If you go down this path, I highly recommend that you read a book on refactoring datbases before you decide how to design.
its hard to tell by just the information provided, big in db world would be 100gb or more, so 2 dbs would be 200GB. if both db are not bigger than 100GB then size should not be a huge factor in the decision, replication and sync can be done on changes only and backups should not be a big difference (again this depends on specifics such as when backups are done or if downtime is possible or backups are done during non-peak times)
Other than that other factors are:
naming collisions in dbo's such as keys, foreign key names, table names, etc. some renaming of tables, store procedures names too.
Our application runs on the web, is mostly an inquiry tool, does some transactions. We host the Oracle database. The app has always had a different instance of Oracle for each customer. A customer is a company which pays us to provide our service to the company's employees, typically 10,000-25,000 employees per customer. We intend to have several hundred customers. We do a major release every few years, and migrating to that new release is challenging: we might have a team at the customer site for a couple weeks, explaining new functionality and setting up the driving data to suit that customer.
We're considering going multi-client, putting all our customers into a single shared Oracle 11g instance on a big honkin' Windows Server 2008 server -- in order to reduce costs. I'm wondering if that's advisable.
There are some advantages to having separate instances for each customer. Tell me if these are bogus, please. In my rough guess about decreasing importance:
Our customers MyCorp and YourCo can be migrated separately when breaking changes are made to the schema. (With multi-client, we'd be migrating 300+ customers overnight!?!)
MyCorp's data can be easily backed up and (!!!) restored, without affecting other customers.
MyCorp's data is securely separated from their competitor YourCo's data, without depending on developers to get the code right and/or DBAs getting the configuration right.
Multiple instances are lower risk, because a disaster with one customer (someone accidentally doubles everyone's salary and the error is discovered after pay day) doesn't affect other customers. A disaster that affected ALL our customers (whoops, new DBA, and suddenly every participant has the same SSN!?!) might put our company under.
Having one instance on one server presents a single point of failure, with our entire customer base out of business if a hurricane knocks the building over. Multiple instances on multiple servers permits geographic dispersion: no catastrophe will affect too large a proportion of our customers, and the unaffected servers in other regions can take on the load of the failed servers.
Performance is better because the database is smaller (10,000 vs 2,000,000 rows in ~50 tables).
If MyCorp's offices are (mostly) in just one region, then the MyCorp's instance can be geographically co-located there, so network lag doesn't hurt performance.

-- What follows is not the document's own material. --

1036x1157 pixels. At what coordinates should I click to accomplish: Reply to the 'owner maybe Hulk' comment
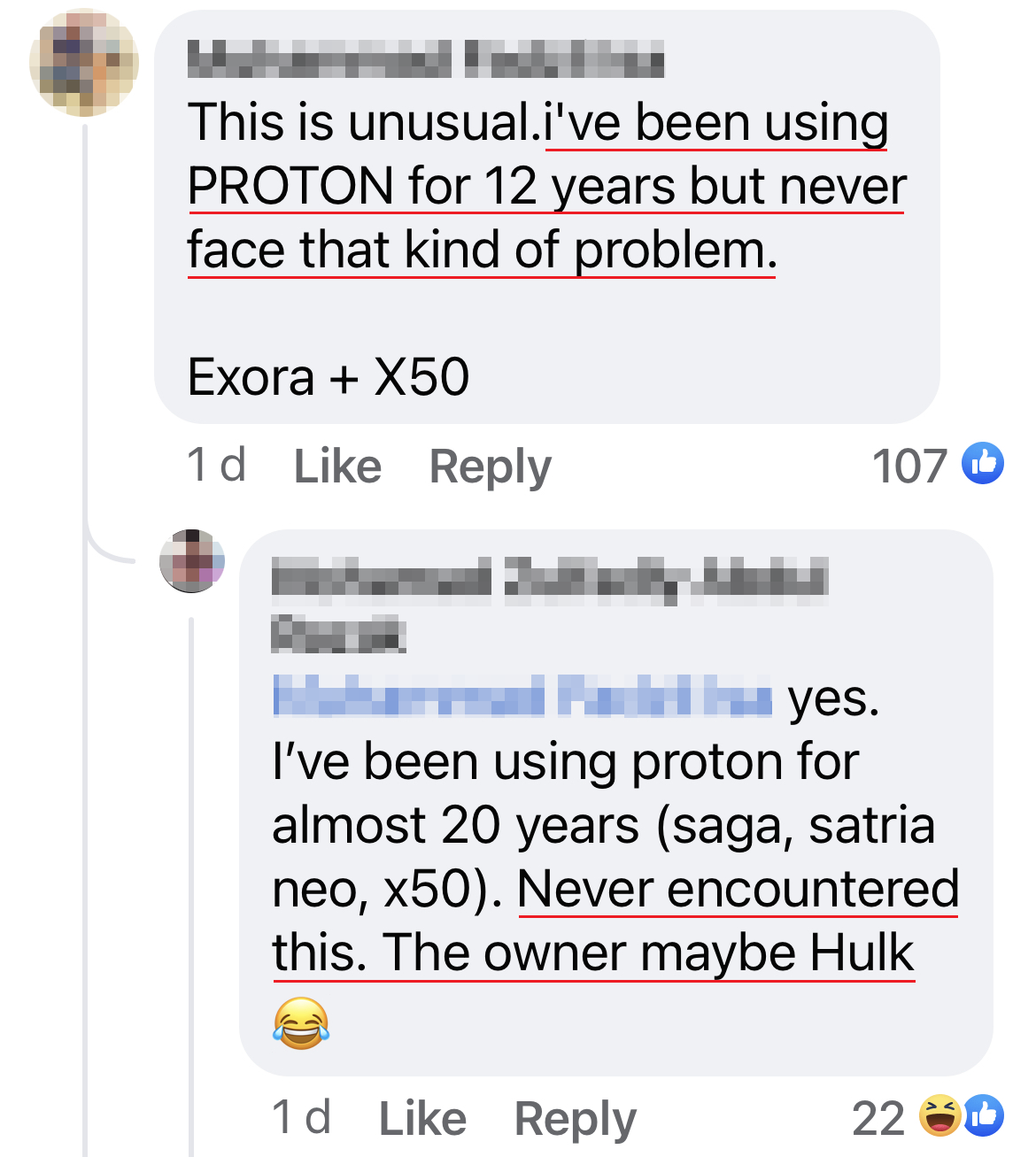click(x=575, y=1118)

We can provide better service to global clients, for the same reason.
In MyCorp wants to take their database in-house, then we can easily export their instance, to get MyCorp their data.
Load-balancing is easier because instances can be placed on different servers (this is with a web farm).
When a DEV or QA instance is needed, it's easier to clone the real instance and anonymize the data, because there's much less data.
Because they're small enough, developers can have their own instance running locally, so they can work on code while waiting at the airport and while in-flight, without fighting VPN hassles.
Q1: What are other advantages of separate instances?
We are contemplating changing the database schema and merging all of our customers into one Oracle instance, running on one hefty server.
Here are advantages of the multi-client instance approach, most important first (my WAG). Please snipe if these are bogus:
Less work for the DBAs, since they only need to maintain one instance instead of hundreds. Less DBA work translates to cheaper, our main motive for this change.
With just one instance, the DBAs can do a better job of optimizing performance. They'll have time to add appropriate indexes and review our SQL.
It will be easier for developers to debug & enhance the application, because there is only one schema and one app (there might be dozens of schema versions if there are hundreds of instances, with a different version of the app for each version of the schema). This reduces costs too. The alternative is having to start every debug session with (1) What version is this customer running and (2) Let's struggle to recreate the corresponding development environment, code and database. (We need a Virtual Machine that includes the code AND database instance for each patch and release!)
Licensing Oracle is cheaper because it's priced per server irrespective of heft (or something -- I don't know anything about the subject).
The database becomes a viable persistent store for web session data, because there is just one instance.
Some database operations are easier with one multi-client instance, like finding a participant when they're hazy about which customer they (or their spouse, maybe) works for: all the names are in one table. Reporting across customers is straightforward.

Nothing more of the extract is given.